Multiple myeloma is a cancer formed by malignant plasma cells. Normal plasma cells are found in the bone marrow and are an important part of the immune system.

The immune system is made up of several types of cells that work together to fight infections and other diseases. Lymphocytes (lymph cells) are the main cell type of the immune system. The major types of lymphocytes are T cells and B cells.

When B cells respond to an infection, they mature and change into plasma cells. Plasma cells make the antibodies (also called immunoglobulins) that help the body attack and kill germs. Lymphocytes are in many areas of the body, such as lymph nodes, the bone marrow, the intestines, and the bloodstream. Plasma cells, however, are mainly found in the bone marrow. Bone marrow is the soft tissue inside some hollow bones. In addition to plasma cells, normal bone marrow has cells that make the different normal blood cells.

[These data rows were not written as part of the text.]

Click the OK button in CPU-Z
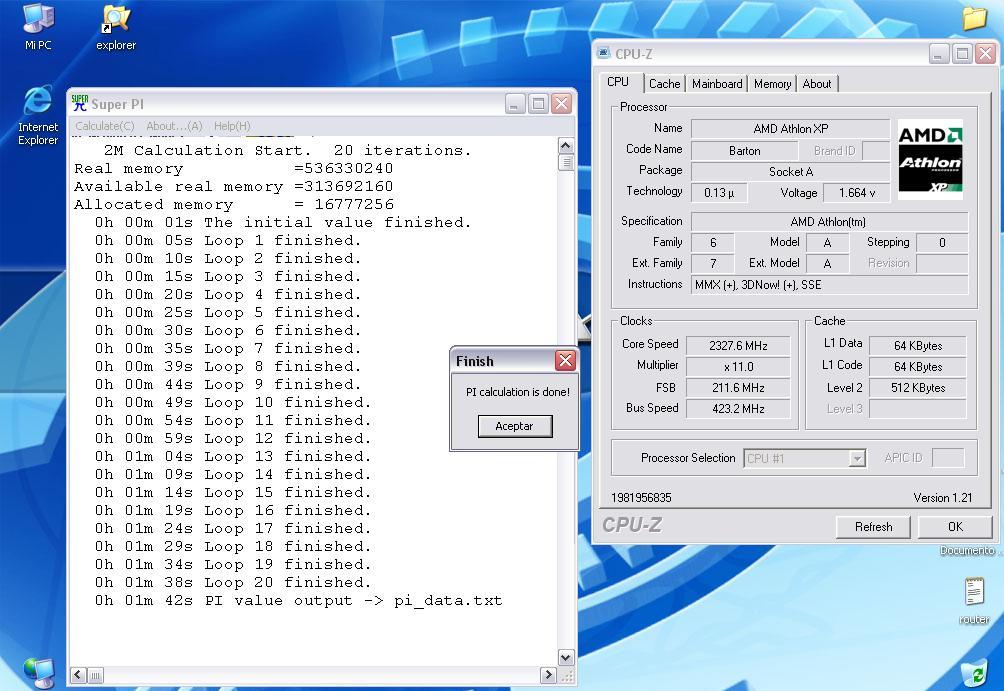 tap(954, 526)
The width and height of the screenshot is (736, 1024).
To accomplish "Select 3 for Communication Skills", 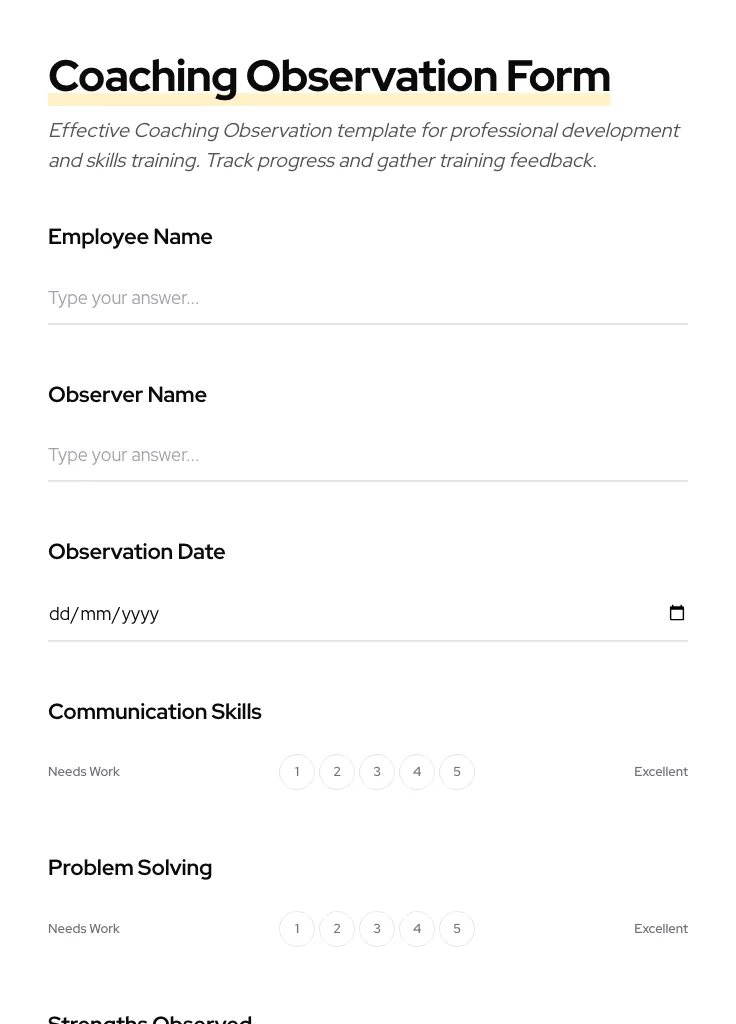I will [377, 772].
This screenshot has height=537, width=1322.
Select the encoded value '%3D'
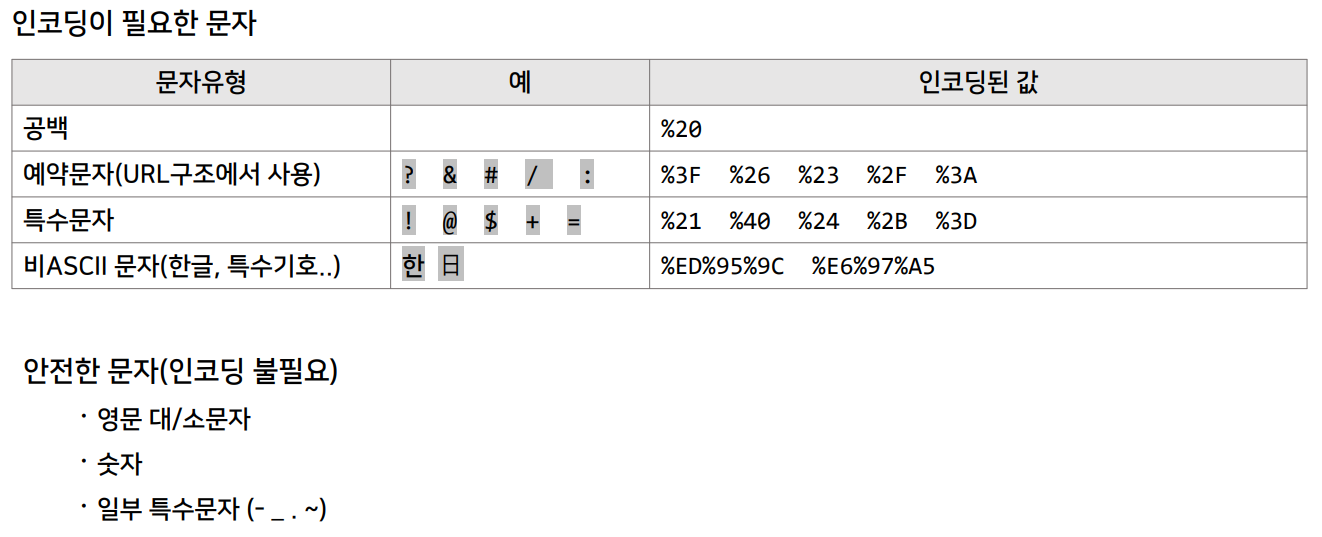956,221
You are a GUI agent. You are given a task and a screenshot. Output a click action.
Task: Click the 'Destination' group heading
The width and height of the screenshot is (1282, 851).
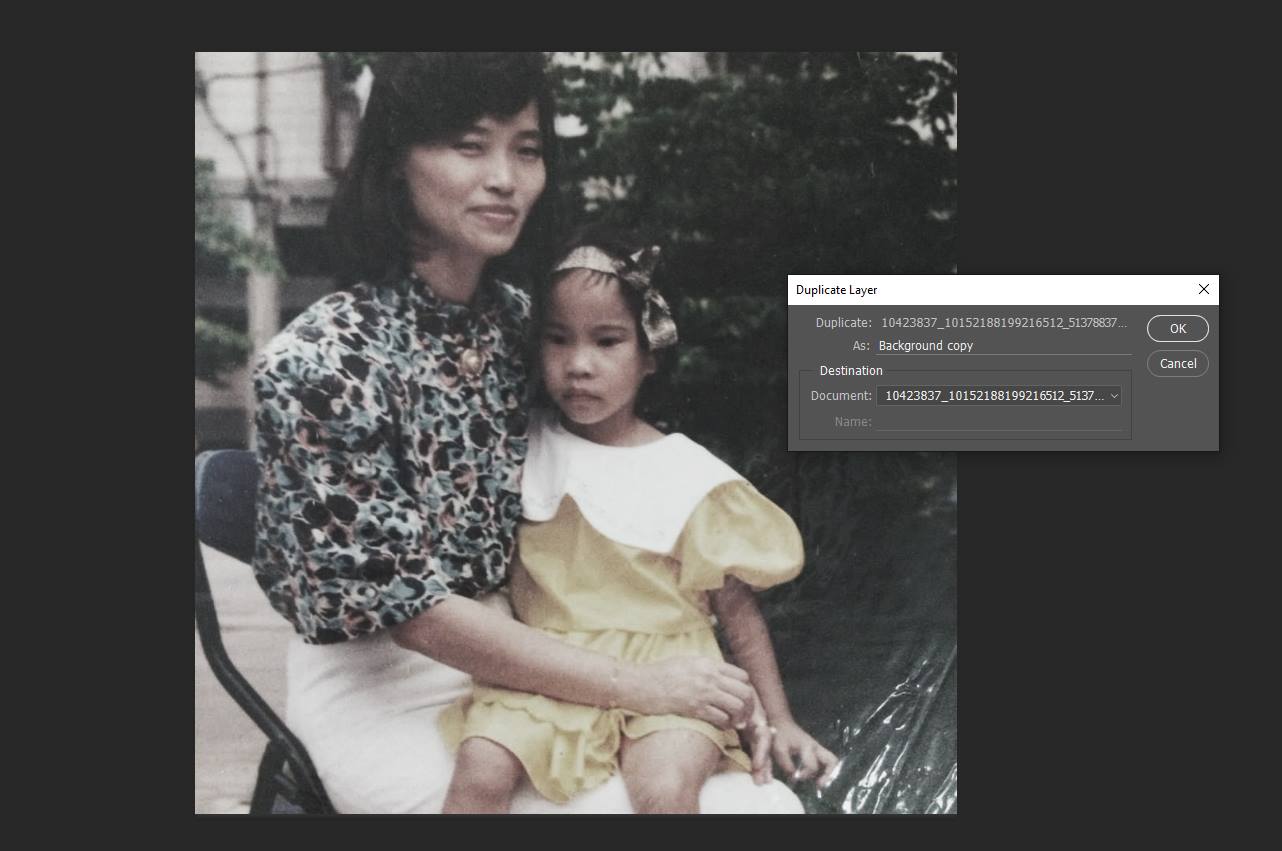tap(850, 371)
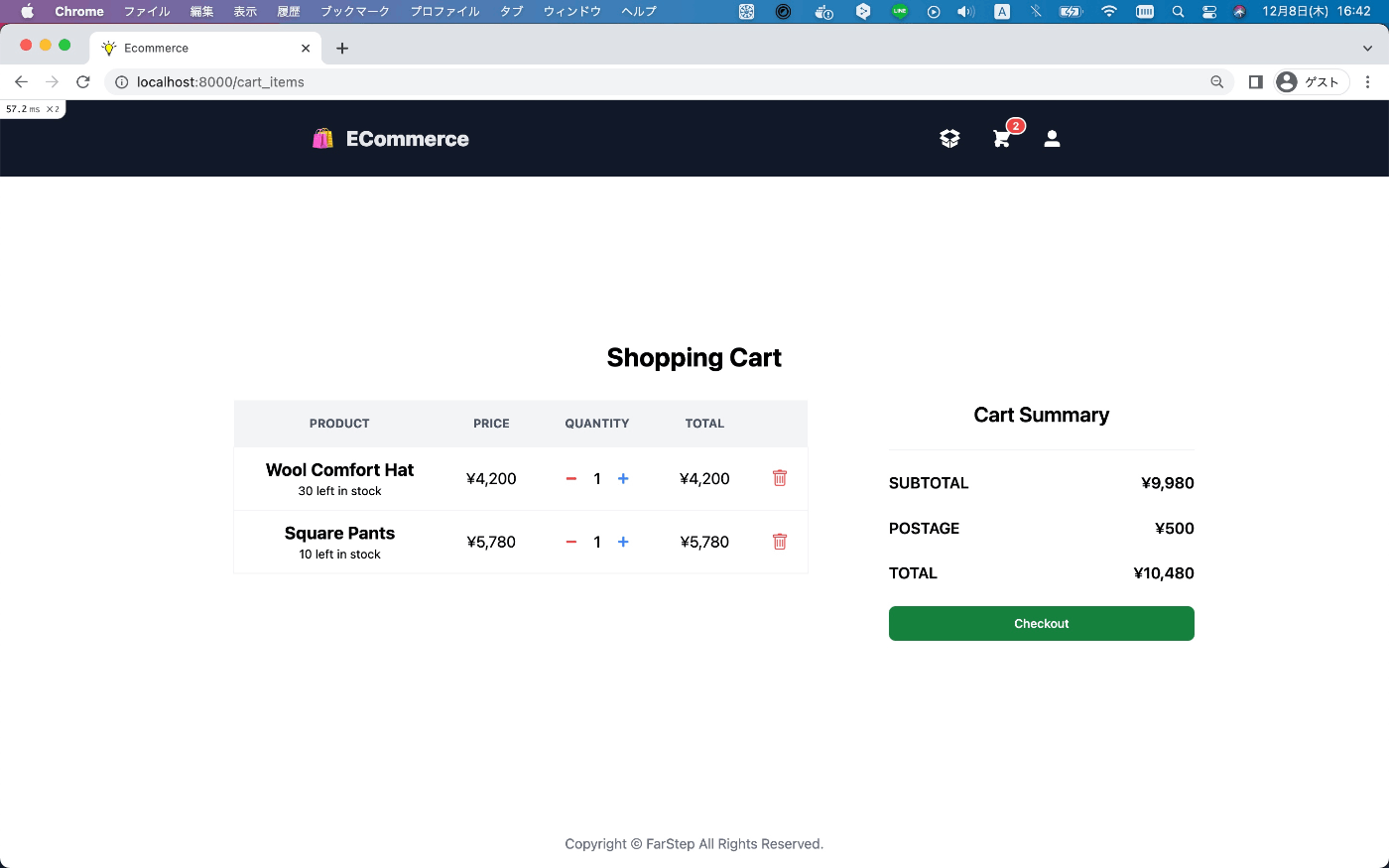Remove Square Pants using its trash icon
The width and height of the screenshot is (1389, 868).
click(780, 542)
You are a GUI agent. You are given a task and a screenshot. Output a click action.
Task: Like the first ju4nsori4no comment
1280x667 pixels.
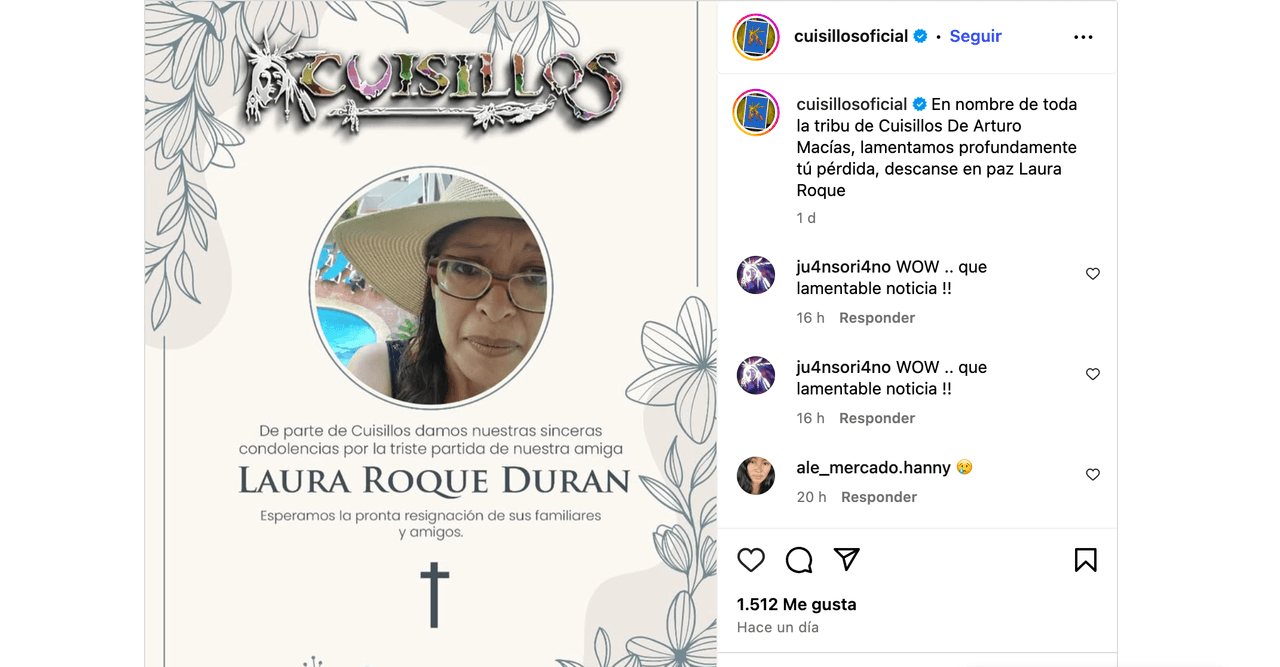tap(1093, 274)
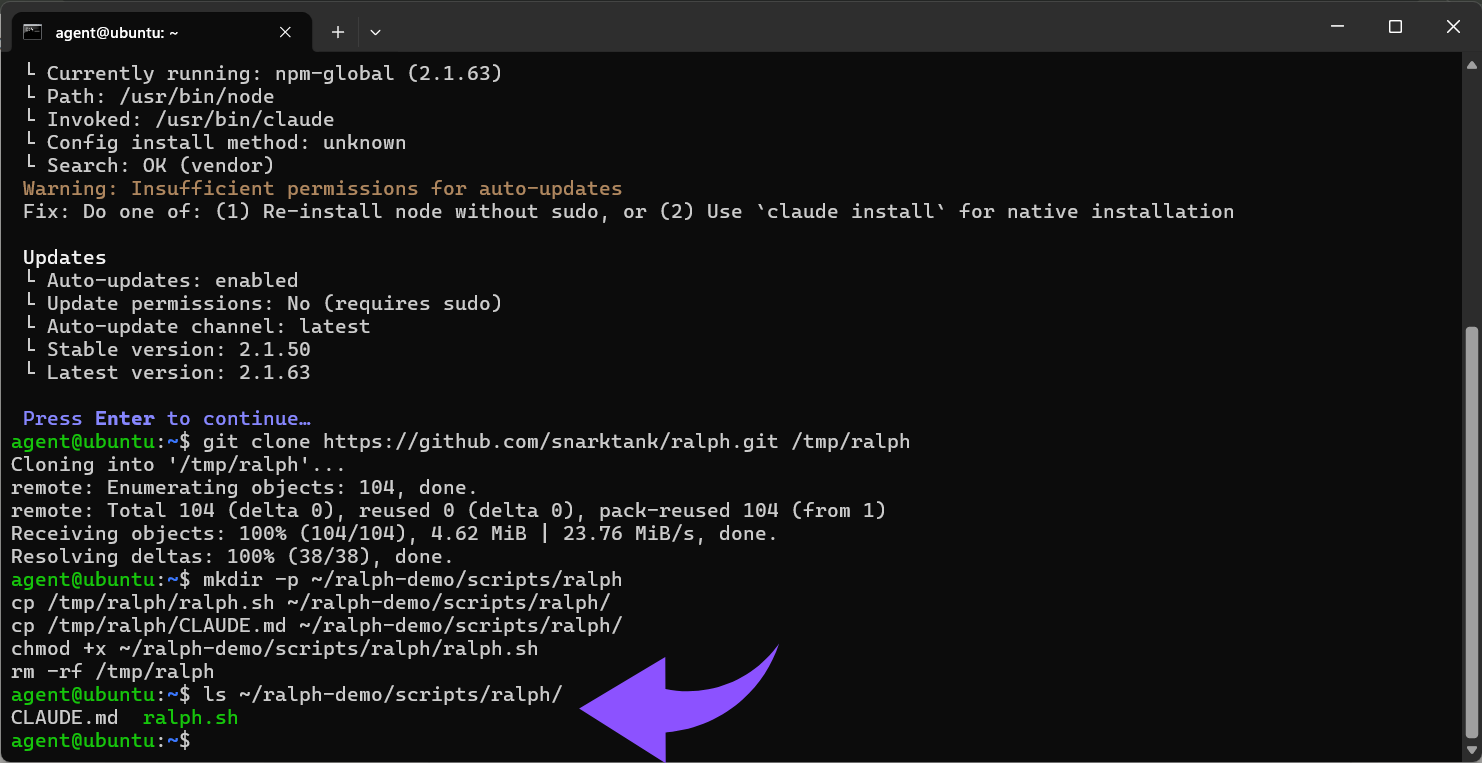Close the terminal window
The image size is (1482, 763).
pos(1453,27)
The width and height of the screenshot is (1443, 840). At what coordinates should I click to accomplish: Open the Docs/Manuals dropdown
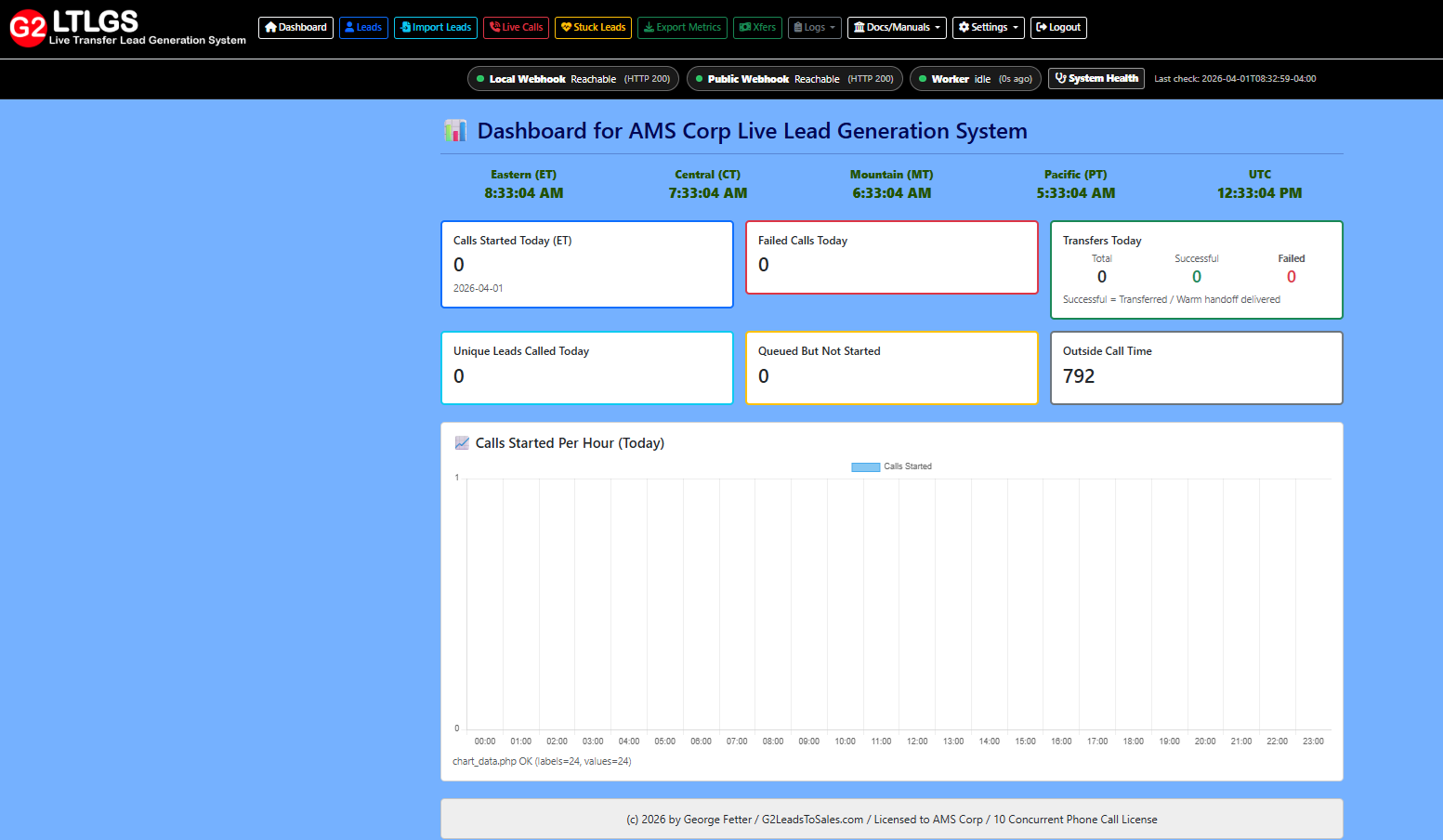click(896, 27)
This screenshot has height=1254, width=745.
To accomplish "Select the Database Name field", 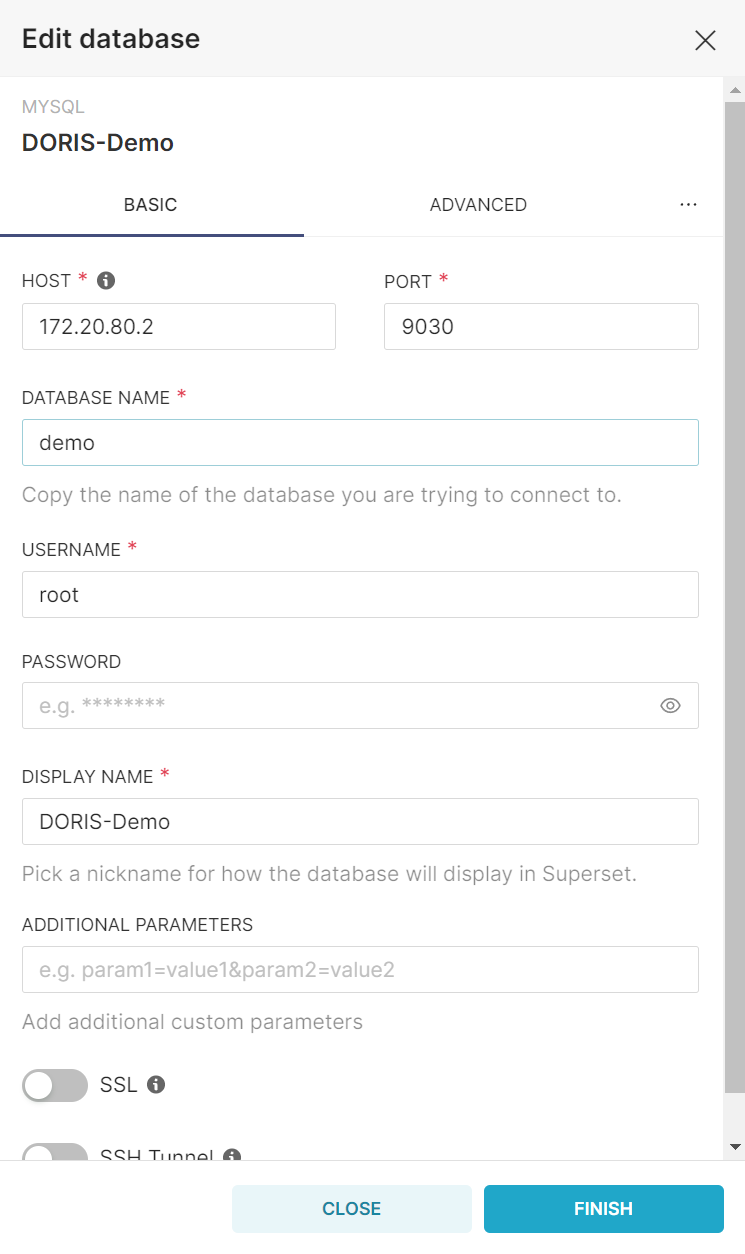I will tap(360, 443).
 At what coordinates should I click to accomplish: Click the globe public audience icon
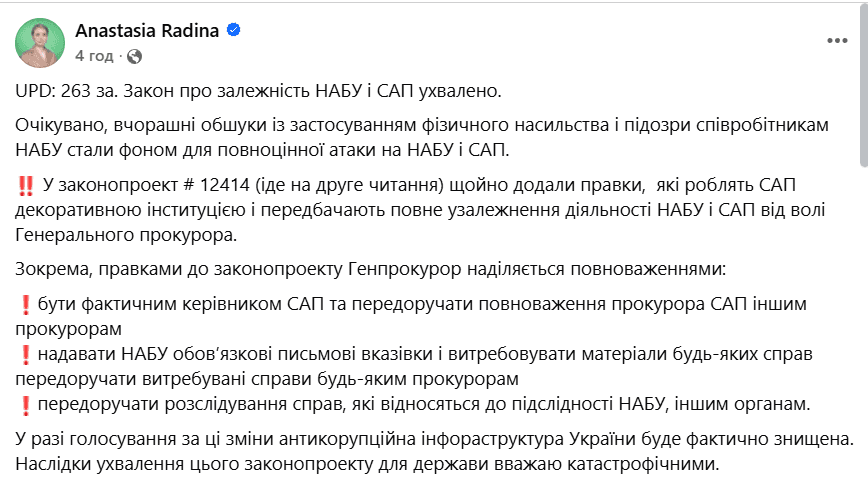[135, 56]
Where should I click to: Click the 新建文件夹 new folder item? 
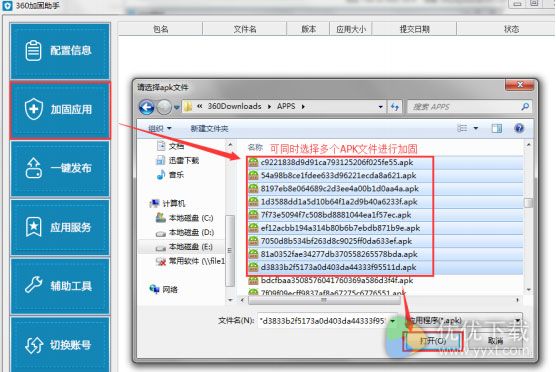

When plasma cells become cancerous and grow out of control, they can produce a tumor called a plasmacytoma. These tumors generally develop in a bone, but they are also rarely found in other tissues. If someone has only a single plasma cell tumor, the disease is called an isolated (or solitary) plasmacytoma. If someone has more than one plasmacytoma, they have multiple myeloma.

Multiple myeloma is characterized by several features, including:

Low blood counts

In multiple myeloma, the overgrowth of plasma cells in the bone marrow can crowd out normal blood-forming cells, leading to low blood counts. This can cause anemia – a shortage of red blood cells. People with anemia become pale, weak, and fatigued. Multiple myeloma can also cause the level of platelets in the blood to become low (called thrombocytopenia). This can lead to increased bleeding and bruising. Another condition that can develop is leukopenia – a shortage of normal white blood cells. This can lead to problems fighting infections.

Bone and calcium problems

Myeloma cells also interfere with cells that help keep the bones strong. Bones are constantly being remade to keep them strong. Two major kinds of bone cells normally work together to keep bones healthy and strong. The cells that lay down new bone are called osteoblasts. The cells that break down old bone are called osteoclasts. Myeloma cells make a substance that tells the osteoclasts to speed up dissolving the bone. Since the osteoblasts do not get a signal to put down new bone, old bone is broken down without new bone to replace it. This makes the bones weak and they break easily. Fractured bones are a major problem in people with myeloma. This increase in bone break-down can also raise calcium levels in the blood. (Problems caused by high calcium levels are discussed in the section “How is multiple myeloma diagnosed?”)

Infections

Abnormal plasma cells do not protect the body from infections. As mentioned before, normal plasma cells produce antibodies that attack germs. For example, if you developed pneumonia, normal plasma cells would produce antibodies aimed at the specific bacteria that were causing the illness. These antibodies help the body attack and kill the bacteria. In multiple myeloma, the myeloma cells crowd out the normal plasma cells, so that antibodies to fight the infection can’t be made. The antibody made by the myeloma cells does not help fight infections. That’s because the myeloma cells are just many copies of the same plasma cell – all making copies of the same exact (or monoclonal) antibody.

Kidney problems

The antibody made by myeloma cells can harm the kidneys. This can lead to kidney damage and even kidney failure.